# Astm 1863



## ICE (Jan 23, 2015)

Can anyone tell me what size roof rock shall is required per ASTM 1863?  I haven't seen rock roofs for several years and I had two yesterday. One residential and one commercial.  In both cases the rock is way too small.  The commercial job contract specifies #5 and as I recall #3 is the smallest rock allowed.  The only thing I can find on the internet says that 1863 compliant stone will be from 3/16" to 3/4" in size.  That was a roofing company website so I can't bank on that being legit.  I remember that 1863 refers to a sieve and package marking requirements.

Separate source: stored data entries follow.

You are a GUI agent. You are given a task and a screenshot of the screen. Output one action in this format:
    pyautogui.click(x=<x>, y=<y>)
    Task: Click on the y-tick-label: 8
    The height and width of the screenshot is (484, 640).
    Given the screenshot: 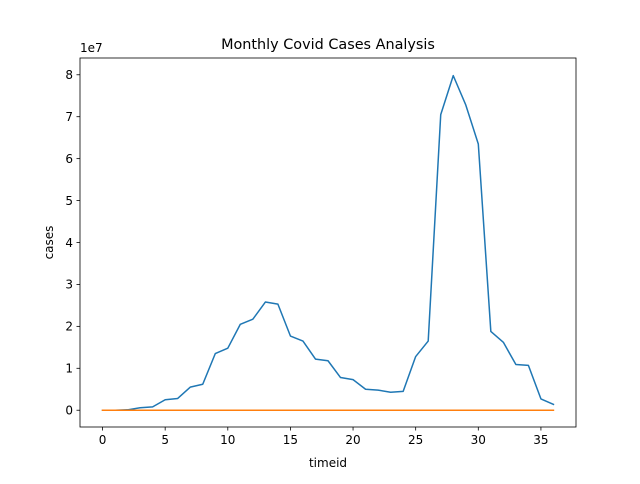 What is the action you would take?
    pyautogui.click(x=69, y=75)
    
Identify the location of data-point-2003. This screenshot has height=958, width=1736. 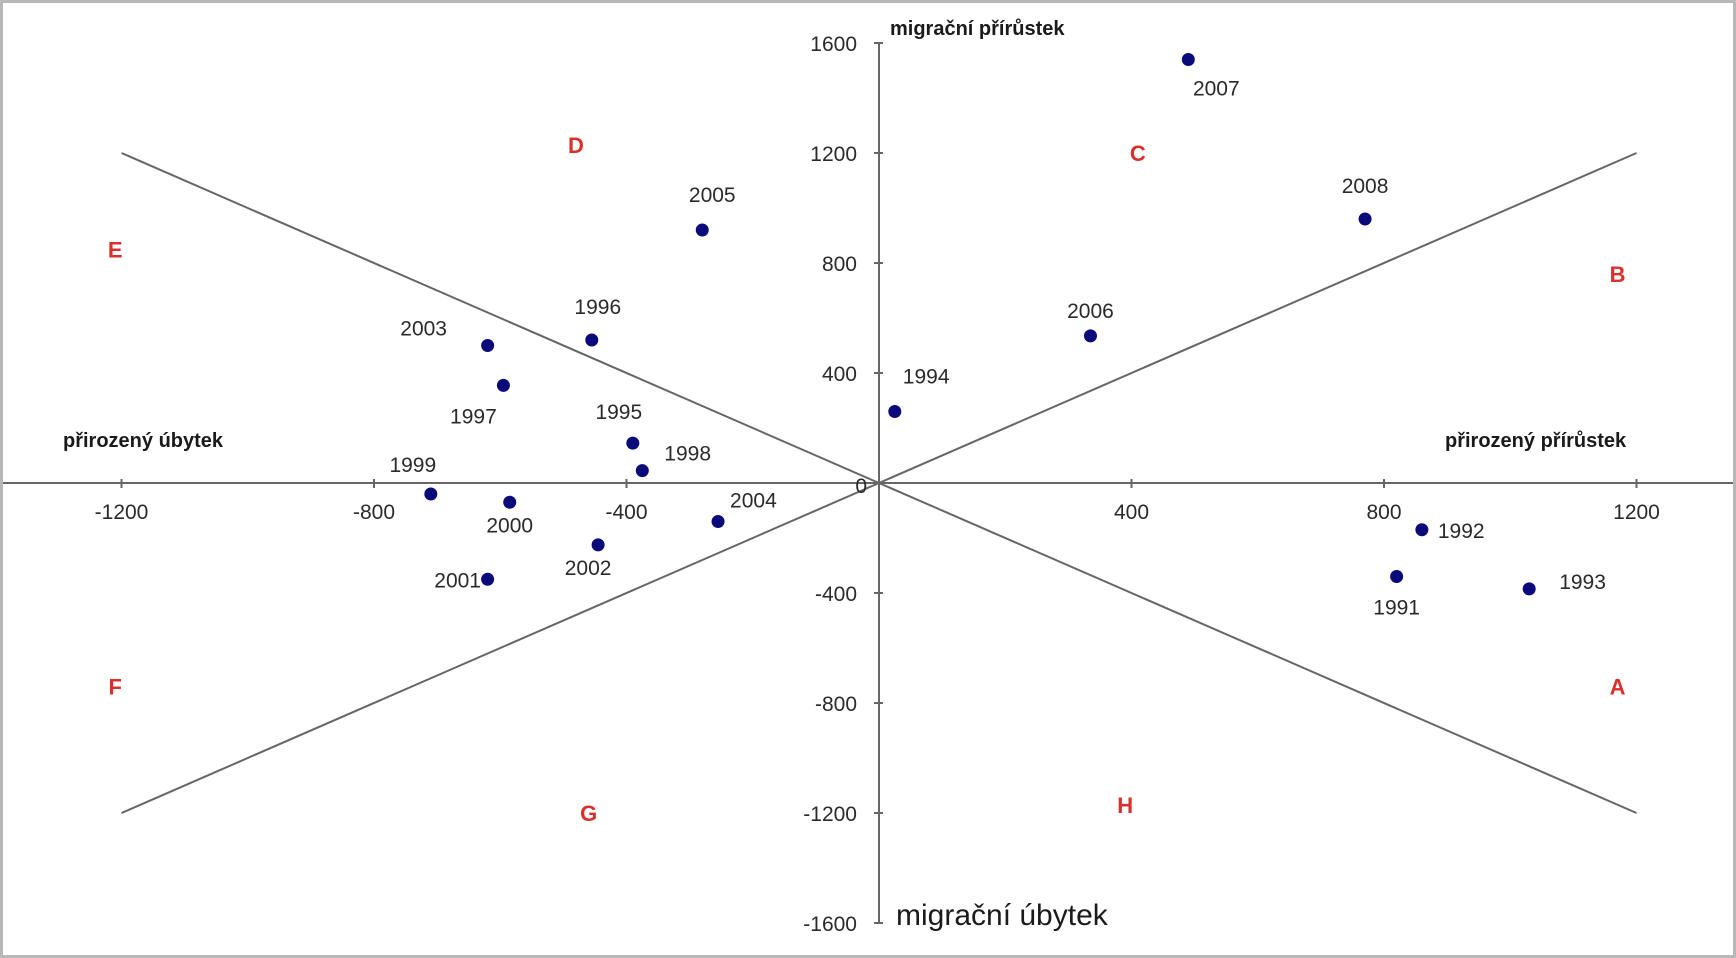
(488, 346).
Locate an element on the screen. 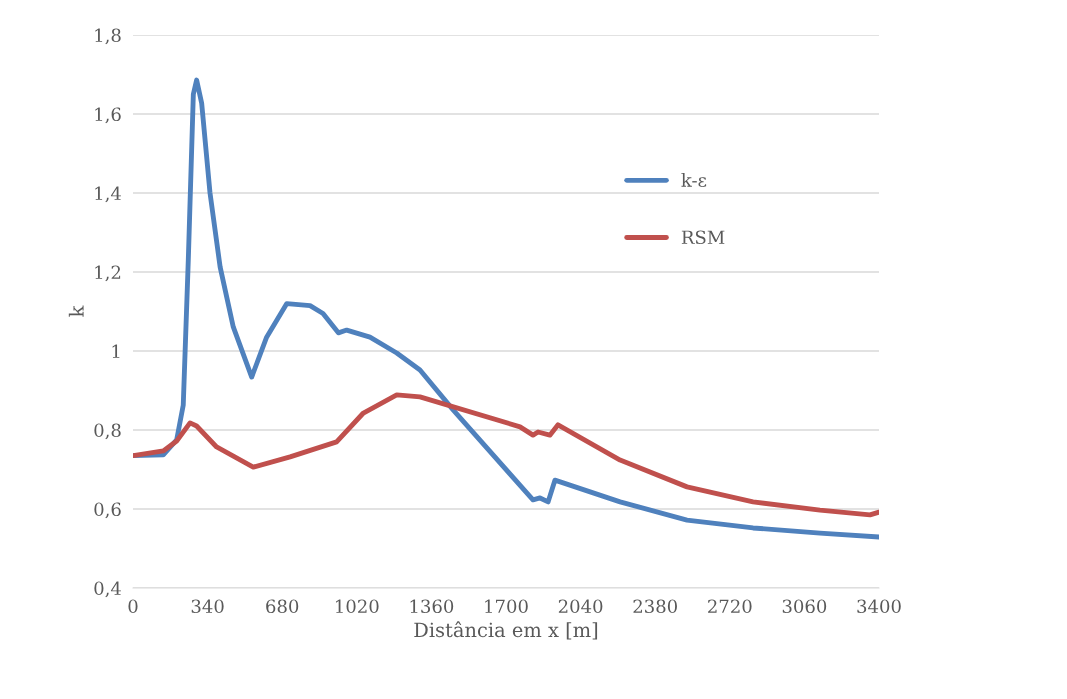  y-tick-label: 0,4 is located at coordinates (108, 590).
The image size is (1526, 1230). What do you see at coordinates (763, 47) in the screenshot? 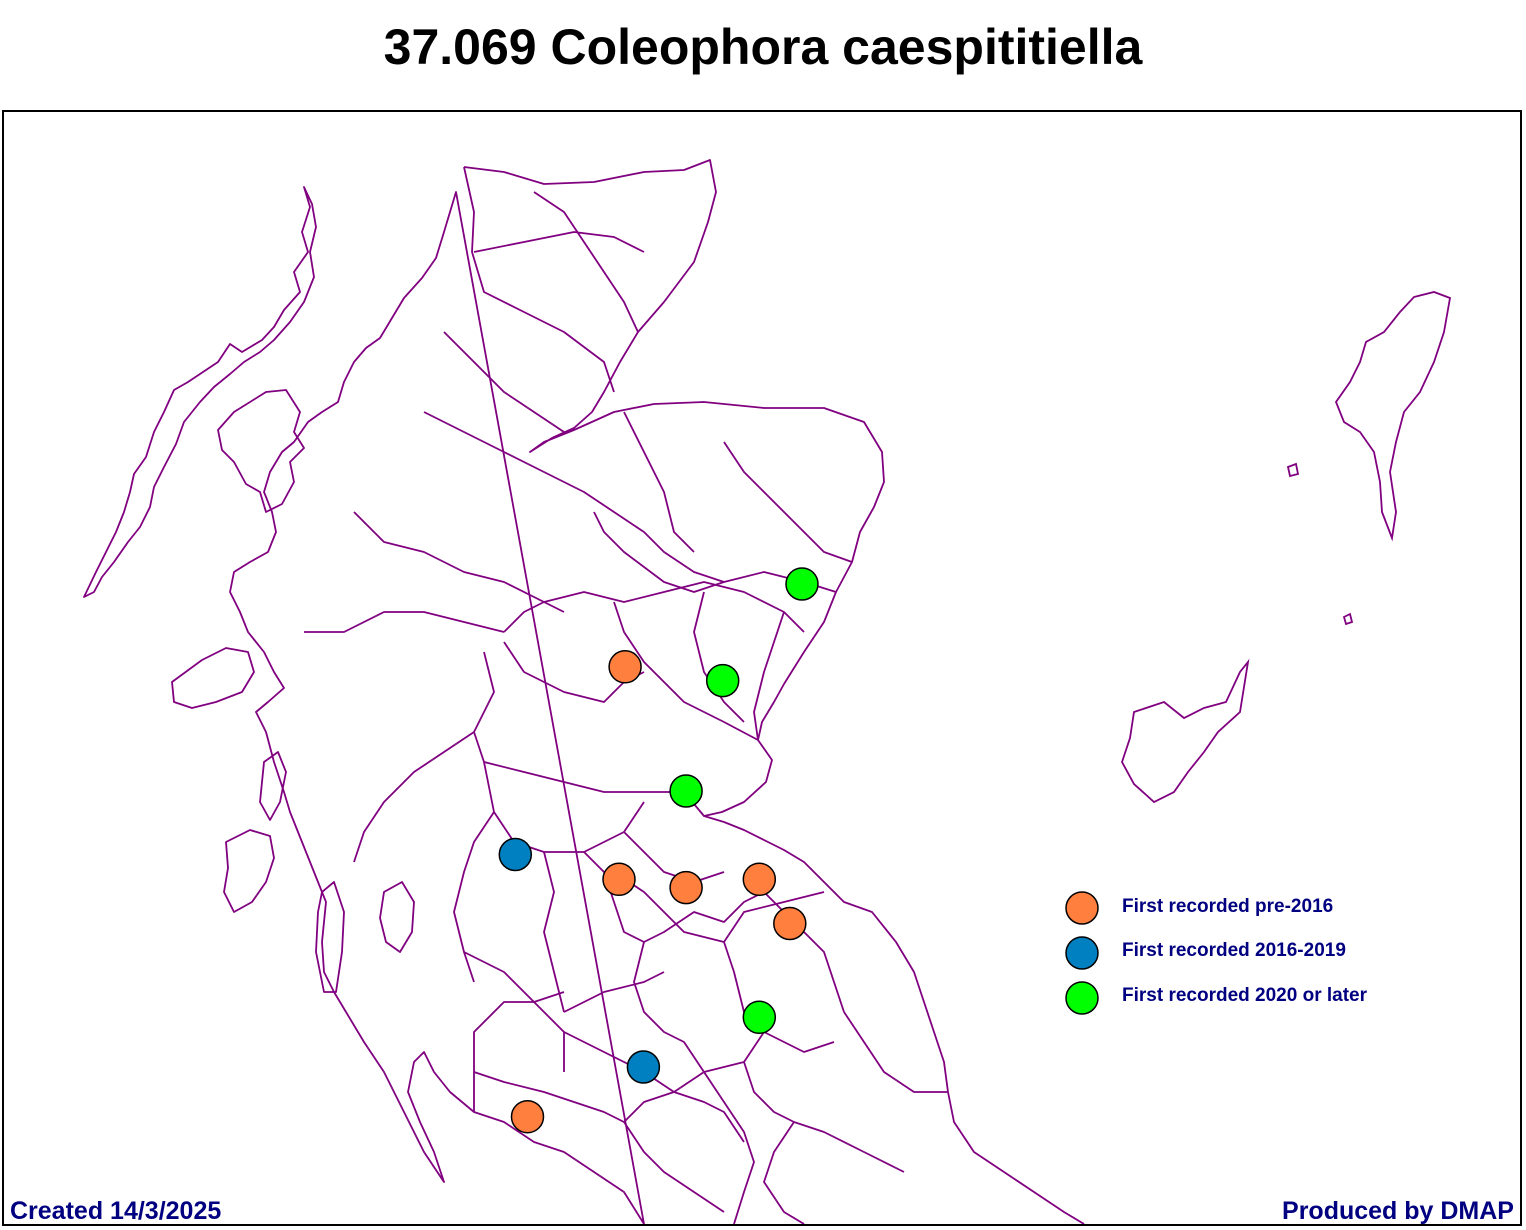
I see `map-title: 37.069 Coleophora caespititiella` at bounding box center [763, 47].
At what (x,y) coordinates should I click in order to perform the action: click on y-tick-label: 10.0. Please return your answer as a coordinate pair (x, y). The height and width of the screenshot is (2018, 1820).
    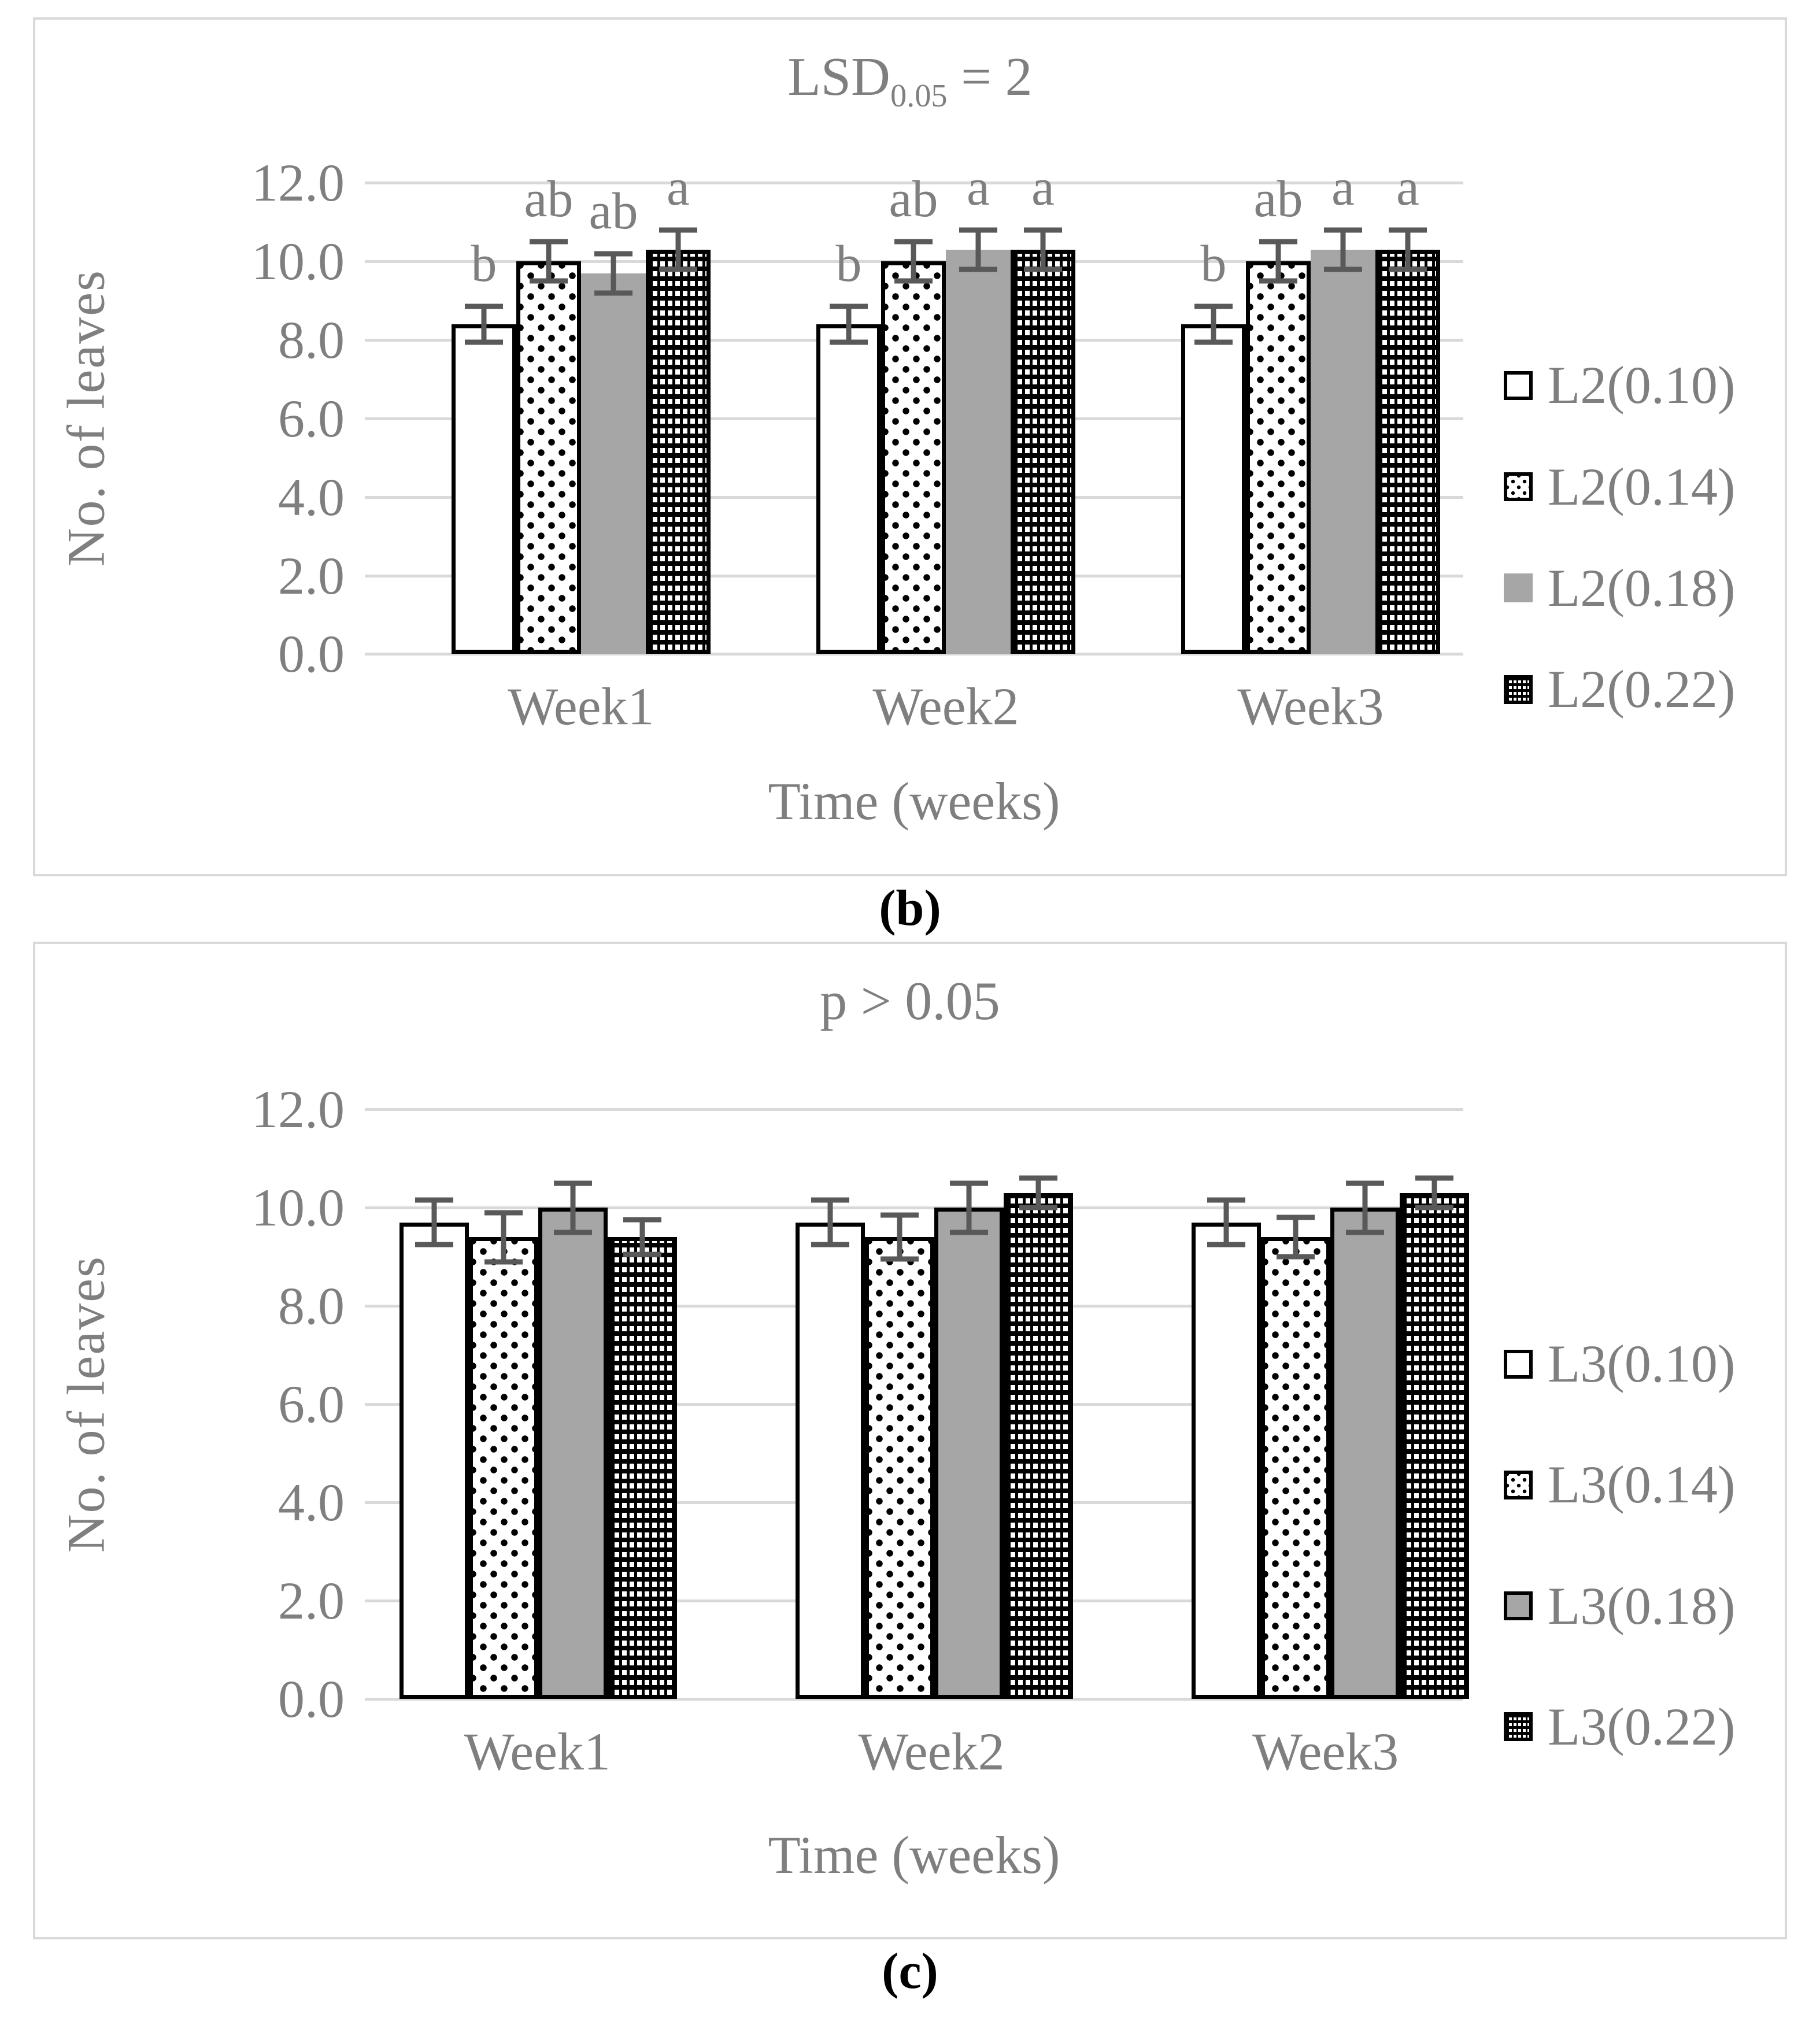
    Looking at the image, I should click on (298, 1208).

I hate it when the code sends me to an ASTM without any information.  Why the heck they can't just tell me what size rock to use escapes me.  There must be a kickback involved.


----------



## cda (Jan 23, 2015)

Did not read this in a hurry

http://www.floridabuilding.org/FBC/workgroups/Workgroup_Wind_Mitigation/astm-d-1863-03.pdf


----------



## cda (Jan 23, 2015)

Ok this one talks about 1863:::

Aggregate: [Roof aggregate shall be "Commercial Grade", opaque, clean, and thoroughly dry crushed rock, 1/4-inch to 5/8-inch in size, conforming to ASTM D 1863.] [Roof aggregate shall be "Commercial Grade" opaque, clean, and thoroughly dry slag approved for roofing use. It shall be graded so that 100 percent passes a 5/8-inch sieve, 90 percent is retained on a 3/8-inch sieve, and 100 percent is retained on a 1/8-inch sieve.] Aggregate materials shall be opaque to ultraviolet radiation when tested in accordance with ASTM D 1866.

But it is dated 1992::

http://www.sandiego.gov/mwwd/business/cwpspecs/pdf/07510.pdf


----------



## RLGA (Jan 24, 2015)

Gradation per ASTM D 1863-05:  Table 1

Sieve                      Size 6: 19-9.5 mm (3/4 - 3/8 in.)       Size 67: 19-4.75 mm (3/4 in. - No. 4)      Size 7: 12.5-4.75 mm (1/2 in. - No. 4)

25 mm (1 in.)          100                                                  100                                                       --

19 mm (3/4 in.)       90 to 100                                         90 to 100                                               100

12.5 mm (1/2 in.)    20 to 55                                           --                                                          90 to 100

9.5 mm (3/8 in.)      0 to 15                                             20 to 55                                                40 to 70

4.75 mm (No. 4)      0 to 5                                               0 to 10                                                  0 to 15

2.36 mm (No. 8)      --                                                     0 to 5                                                    0 to 5


----------



## RLGA (Jan 24, 2015)

Well, that didn't work out.  You might be able to reconstruct the table from what was posted.


----------



## north star (Jan 25, 2015)

*& | & | &*



I believe the ***ICE-man*** may be looking for something in

the ASTM 1863 Standard to state that a minimum size of

*X X X*  is required  vs. what was actually stalled.

*& | & | &*


----------



## RLGA (Jan 25, 2015)

The standard does not establish a minimum size other than No. 4, which is allowed per Size 67 or Size 7 aggregate.

For Size 67, no more than 5% can pass through a No. 8 sieve, no more than 10% can pass through a No. 4 sieve , no more than 55% can pass through a 3/8-inch sieve, and the rest can be 1/2-inch and/or 3/4-inch.

For Size 7, no more than 5% can pass through a No. 8 sieve, no more than 15% can pass through a No. 4 sieve, no more than 70% can pass through a 3/8-inch sieve, and the rest is 1/2-inch.

So there is no "one size" used for roofing aggregate per ASTM D 1863.  It does not state a minimum other than what is in Table 1.


----------